[PATCH] D144911: adding bf16 support to NVPTX

Mon Apr 3 16:38:10 PDT 2023

tra added a comment.

Overall the patch looks reasonable.

The only thing I'm not quite happy about is the introduction of yet another set of register class aliases mapping to the same actual .b16/.b32 register types.

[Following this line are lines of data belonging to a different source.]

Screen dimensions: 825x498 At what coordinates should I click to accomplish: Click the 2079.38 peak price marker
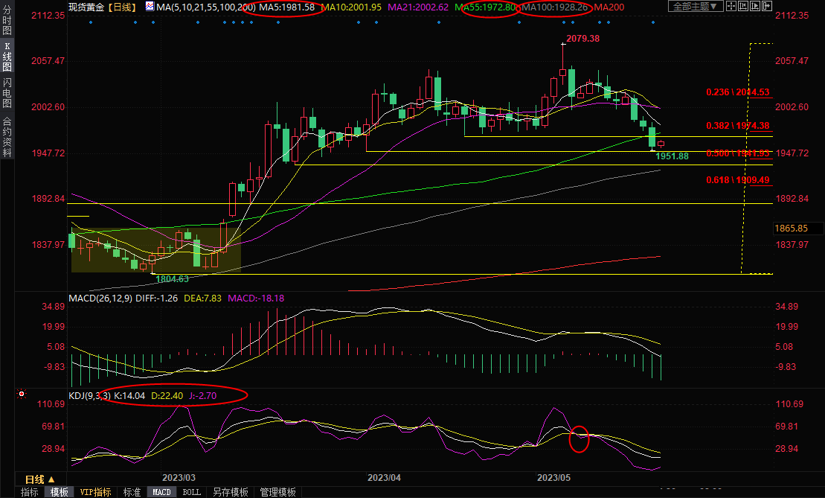[x=582, y=39]

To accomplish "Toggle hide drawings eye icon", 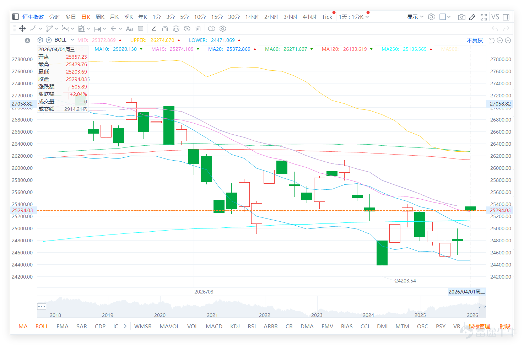I will [187, 29].
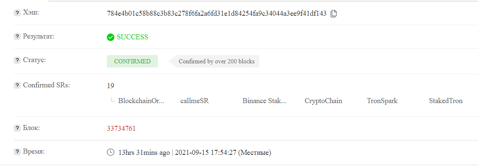This screenshot has width=478, height=166.
Task: Click the green SUCCESS checkmark icon
Action: pos(110,37)
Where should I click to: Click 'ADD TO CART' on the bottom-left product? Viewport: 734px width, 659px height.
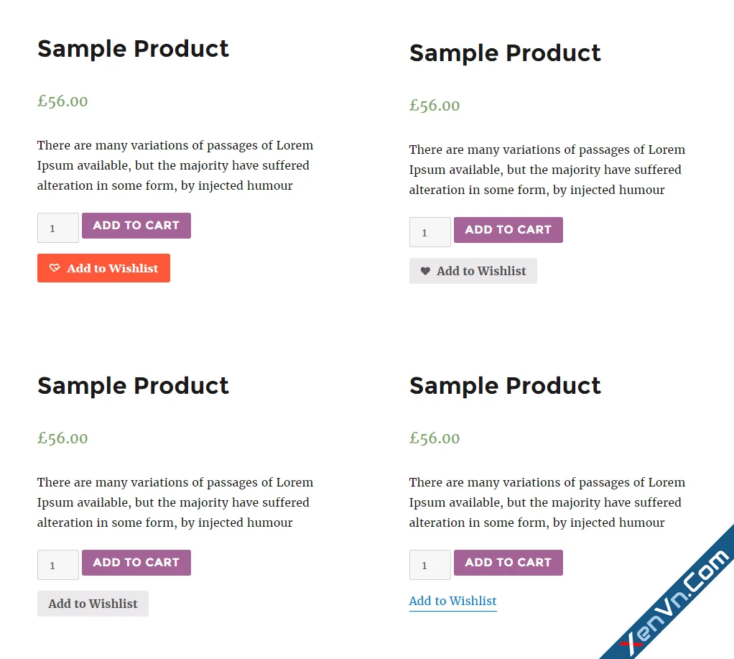(136, 563)
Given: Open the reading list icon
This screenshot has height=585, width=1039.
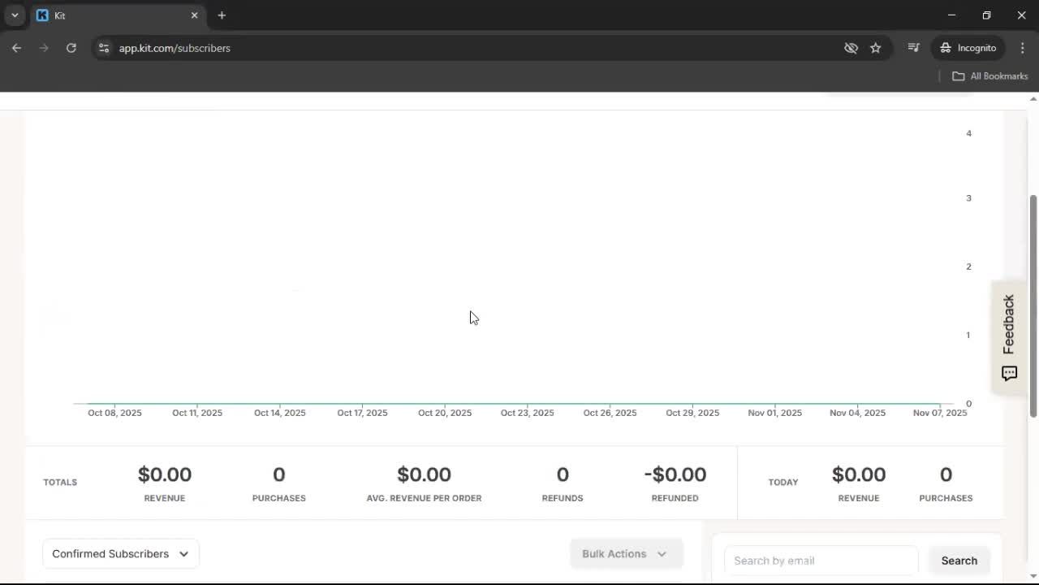Looking at the screenshot, I should 913,48.
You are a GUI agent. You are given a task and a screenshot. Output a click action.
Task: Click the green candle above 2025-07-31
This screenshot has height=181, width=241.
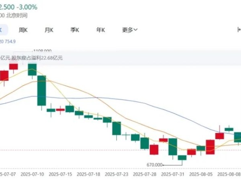[173, 147]
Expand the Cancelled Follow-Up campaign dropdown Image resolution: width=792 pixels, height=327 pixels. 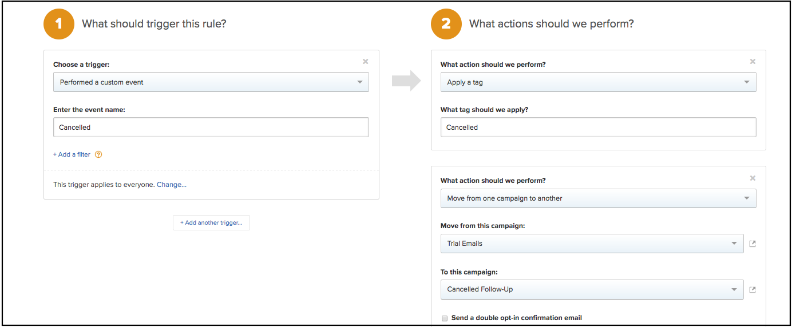[x=592, y=289]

Another potential issue is that the patch may make the new builtins available unconditionally in clang. Maybe. If you can test whether clang allows use of the new builtins even when compiling for an old GPU, that would help to tell if that's indeed a problem. If clang can't see the builtins introduced by the patch, then we're OK. If it does accept them, then we'll end up generates IR which can't be compiled by LLVM. In that case you will need to include clang-side plumbing for those builtins using `TARGET_BUILTIN()` with appropriate constraints.

================
Comment at: llvm/include/llvm/IR/IntrinsicsNVVM.td:604
       def int_nvvm_f # operation # variant :
         ClangBuiltin<!strconcat("__nvvm_f", operation, variant)>,
         DefaultAttrsIntrinsic<[llvm_i16_ty], [llvm_i16_ty, llvm_i16_ty],
----------------
Availability of these new instructions is conditional on specific CUDA version and the GPU variant we're compiling for,
Such builtins are normally implemented on the clang size as a `TARGET_BUILTIN()` with appropriate constraints.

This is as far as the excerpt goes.